* [To do]: Count up the lines below containing the word "logo", and give the result with no other words.

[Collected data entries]
################

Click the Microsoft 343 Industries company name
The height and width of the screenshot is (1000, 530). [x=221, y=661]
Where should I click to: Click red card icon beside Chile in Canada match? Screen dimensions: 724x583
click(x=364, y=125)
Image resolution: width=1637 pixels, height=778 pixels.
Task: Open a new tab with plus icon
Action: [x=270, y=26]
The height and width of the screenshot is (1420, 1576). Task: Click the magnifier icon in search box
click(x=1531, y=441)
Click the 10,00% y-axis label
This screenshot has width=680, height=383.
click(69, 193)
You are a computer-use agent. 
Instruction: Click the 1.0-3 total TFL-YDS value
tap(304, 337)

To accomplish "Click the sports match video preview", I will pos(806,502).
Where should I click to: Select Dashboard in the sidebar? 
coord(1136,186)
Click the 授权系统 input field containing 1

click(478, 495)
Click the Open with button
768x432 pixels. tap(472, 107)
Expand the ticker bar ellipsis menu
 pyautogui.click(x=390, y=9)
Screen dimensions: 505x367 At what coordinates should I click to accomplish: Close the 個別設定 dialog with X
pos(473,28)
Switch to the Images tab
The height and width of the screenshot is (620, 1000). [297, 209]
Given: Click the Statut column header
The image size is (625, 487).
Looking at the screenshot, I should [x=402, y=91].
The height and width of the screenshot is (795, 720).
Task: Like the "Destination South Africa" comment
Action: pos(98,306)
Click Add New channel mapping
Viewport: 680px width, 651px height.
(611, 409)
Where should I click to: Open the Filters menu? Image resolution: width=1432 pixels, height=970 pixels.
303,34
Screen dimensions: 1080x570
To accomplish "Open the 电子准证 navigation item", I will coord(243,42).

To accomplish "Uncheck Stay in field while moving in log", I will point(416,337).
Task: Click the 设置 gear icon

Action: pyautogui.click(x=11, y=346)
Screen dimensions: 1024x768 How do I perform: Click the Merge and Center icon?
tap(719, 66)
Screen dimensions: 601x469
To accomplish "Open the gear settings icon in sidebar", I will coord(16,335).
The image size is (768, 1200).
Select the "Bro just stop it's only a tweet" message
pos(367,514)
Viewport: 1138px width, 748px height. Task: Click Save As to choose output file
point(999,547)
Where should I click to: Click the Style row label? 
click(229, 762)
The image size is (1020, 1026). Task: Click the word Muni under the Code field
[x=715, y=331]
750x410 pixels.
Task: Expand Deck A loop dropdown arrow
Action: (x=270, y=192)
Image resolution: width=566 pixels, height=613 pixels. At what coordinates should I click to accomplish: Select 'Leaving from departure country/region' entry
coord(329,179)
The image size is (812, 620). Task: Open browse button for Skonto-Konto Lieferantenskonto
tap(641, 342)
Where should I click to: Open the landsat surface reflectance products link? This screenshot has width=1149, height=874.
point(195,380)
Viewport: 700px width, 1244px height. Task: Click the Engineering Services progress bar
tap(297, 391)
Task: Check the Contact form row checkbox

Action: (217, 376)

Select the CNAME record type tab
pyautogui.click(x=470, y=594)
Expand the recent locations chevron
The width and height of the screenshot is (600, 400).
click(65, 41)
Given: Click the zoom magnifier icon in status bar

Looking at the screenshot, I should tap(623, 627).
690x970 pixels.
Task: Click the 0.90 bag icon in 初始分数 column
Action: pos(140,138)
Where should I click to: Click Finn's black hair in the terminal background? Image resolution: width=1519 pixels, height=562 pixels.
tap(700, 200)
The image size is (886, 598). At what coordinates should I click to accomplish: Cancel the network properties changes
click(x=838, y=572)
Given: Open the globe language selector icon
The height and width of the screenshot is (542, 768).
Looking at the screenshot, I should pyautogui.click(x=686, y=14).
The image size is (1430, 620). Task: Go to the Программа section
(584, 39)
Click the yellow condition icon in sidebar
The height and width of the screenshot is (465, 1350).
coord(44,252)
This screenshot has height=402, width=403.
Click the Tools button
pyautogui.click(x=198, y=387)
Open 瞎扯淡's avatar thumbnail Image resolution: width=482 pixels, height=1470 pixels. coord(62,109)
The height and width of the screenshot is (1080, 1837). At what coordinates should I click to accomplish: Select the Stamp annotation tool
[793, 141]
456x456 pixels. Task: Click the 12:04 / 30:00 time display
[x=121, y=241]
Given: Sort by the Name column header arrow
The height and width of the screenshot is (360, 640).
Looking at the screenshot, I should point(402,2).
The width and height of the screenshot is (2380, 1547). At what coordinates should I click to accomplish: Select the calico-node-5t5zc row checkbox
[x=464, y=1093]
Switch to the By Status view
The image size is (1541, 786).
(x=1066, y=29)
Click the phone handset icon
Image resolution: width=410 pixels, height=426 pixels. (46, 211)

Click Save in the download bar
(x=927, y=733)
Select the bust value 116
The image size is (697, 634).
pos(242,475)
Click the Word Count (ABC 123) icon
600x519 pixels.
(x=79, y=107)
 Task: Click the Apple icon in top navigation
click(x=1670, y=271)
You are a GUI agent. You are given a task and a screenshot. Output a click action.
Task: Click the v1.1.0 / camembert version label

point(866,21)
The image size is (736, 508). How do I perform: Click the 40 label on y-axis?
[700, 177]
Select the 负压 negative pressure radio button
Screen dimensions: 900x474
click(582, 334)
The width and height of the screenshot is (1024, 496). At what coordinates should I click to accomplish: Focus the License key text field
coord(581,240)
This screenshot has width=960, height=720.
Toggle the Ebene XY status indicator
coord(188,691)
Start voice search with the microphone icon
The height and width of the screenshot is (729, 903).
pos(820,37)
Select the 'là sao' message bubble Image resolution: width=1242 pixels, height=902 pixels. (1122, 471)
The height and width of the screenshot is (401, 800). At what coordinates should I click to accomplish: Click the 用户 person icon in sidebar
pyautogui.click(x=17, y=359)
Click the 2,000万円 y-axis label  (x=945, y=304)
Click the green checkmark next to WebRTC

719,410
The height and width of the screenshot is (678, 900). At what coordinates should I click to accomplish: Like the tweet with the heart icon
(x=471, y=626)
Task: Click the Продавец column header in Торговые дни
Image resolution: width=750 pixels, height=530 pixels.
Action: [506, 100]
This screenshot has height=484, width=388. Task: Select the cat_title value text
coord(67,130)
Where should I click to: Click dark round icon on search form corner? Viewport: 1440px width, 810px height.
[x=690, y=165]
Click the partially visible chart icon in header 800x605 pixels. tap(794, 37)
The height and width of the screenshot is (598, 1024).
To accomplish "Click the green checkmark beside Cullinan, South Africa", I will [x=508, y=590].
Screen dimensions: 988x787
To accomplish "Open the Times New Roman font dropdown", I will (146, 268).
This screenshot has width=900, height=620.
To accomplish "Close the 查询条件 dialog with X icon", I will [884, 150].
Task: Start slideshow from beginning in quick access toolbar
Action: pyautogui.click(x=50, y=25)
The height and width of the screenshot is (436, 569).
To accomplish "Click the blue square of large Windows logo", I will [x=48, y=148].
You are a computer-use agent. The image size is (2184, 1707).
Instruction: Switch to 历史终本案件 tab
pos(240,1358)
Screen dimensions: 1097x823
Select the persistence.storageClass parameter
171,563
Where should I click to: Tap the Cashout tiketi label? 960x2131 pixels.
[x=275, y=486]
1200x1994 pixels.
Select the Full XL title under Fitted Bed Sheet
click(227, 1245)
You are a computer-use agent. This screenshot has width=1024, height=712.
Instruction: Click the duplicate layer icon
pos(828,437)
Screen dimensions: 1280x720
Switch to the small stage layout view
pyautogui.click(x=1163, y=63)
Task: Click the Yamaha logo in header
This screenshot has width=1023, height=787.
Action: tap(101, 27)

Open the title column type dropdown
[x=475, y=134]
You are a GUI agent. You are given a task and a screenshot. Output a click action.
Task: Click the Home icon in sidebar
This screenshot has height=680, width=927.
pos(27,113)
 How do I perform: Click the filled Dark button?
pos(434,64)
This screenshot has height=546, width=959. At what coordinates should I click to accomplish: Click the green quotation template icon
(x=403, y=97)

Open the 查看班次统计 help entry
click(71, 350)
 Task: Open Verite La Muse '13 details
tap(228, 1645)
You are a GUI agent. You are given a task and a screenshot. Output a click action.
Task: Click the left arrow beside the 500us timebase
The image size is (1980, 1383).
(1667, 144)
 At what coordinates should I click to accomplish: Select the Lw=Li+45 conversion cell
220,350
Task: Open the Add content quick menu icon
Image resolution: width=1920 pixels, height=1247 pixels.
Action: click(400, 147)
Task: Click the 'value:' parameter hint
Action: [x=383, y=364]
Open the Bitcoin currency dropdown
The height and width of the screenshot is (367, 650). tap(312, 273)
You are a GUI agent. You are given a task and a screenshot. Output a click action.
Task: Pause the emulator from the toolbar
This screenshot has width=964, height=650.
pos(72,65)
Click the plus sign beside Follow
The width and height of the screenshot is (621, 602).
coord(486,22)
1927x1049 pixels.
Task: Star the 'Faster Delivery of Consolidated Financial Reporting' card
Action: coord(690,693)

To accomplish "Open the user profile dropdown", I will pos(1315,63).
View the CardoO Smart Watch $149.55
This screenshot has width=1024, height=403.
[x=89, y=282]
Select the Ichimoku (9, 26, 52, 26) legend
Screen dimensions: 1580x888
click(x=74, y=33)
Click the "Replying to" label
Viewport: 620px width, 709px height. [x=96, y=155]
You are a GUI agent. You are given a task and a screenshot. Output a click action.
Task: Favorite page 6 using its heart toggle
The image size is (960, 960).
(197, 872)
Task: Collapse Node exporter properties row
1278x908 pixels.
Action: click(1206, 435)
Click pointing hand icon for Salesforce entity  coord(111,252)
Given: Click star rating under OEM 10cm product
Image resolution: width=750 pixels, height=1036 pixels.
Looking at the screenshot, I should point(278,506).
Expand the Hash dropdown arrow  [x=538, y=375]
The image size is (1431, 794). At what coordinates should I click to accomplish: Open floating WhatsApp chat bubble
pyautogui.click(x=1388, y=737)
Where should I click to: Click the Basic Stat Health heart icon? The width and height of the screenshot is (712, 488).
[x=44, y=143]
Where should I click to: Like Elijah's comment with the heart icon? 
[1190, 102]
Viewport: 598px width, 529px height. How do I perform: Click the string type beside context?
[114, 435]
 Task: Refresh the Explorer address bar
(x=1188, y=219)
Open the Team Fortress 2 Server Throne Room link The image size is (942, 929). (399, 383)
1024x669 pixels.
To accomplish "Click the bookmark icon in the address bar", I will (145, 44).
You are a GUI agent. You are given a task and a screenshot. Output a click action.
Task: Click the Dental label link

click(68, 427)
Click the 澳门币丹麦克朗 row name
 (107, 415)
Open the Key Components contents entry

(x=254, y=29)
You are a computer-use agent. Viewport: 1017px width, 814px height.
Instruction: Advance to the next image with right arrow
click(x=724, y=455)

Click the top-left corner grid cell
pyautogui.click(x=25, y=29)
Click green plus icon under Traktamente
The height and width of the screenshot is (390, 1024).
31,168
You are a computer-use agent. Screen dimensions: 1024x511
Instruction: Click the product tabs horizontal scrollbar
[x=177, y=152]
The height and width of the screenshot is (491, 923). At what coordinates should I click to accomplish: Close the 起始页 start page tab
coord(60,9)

################

* [Response below]: 2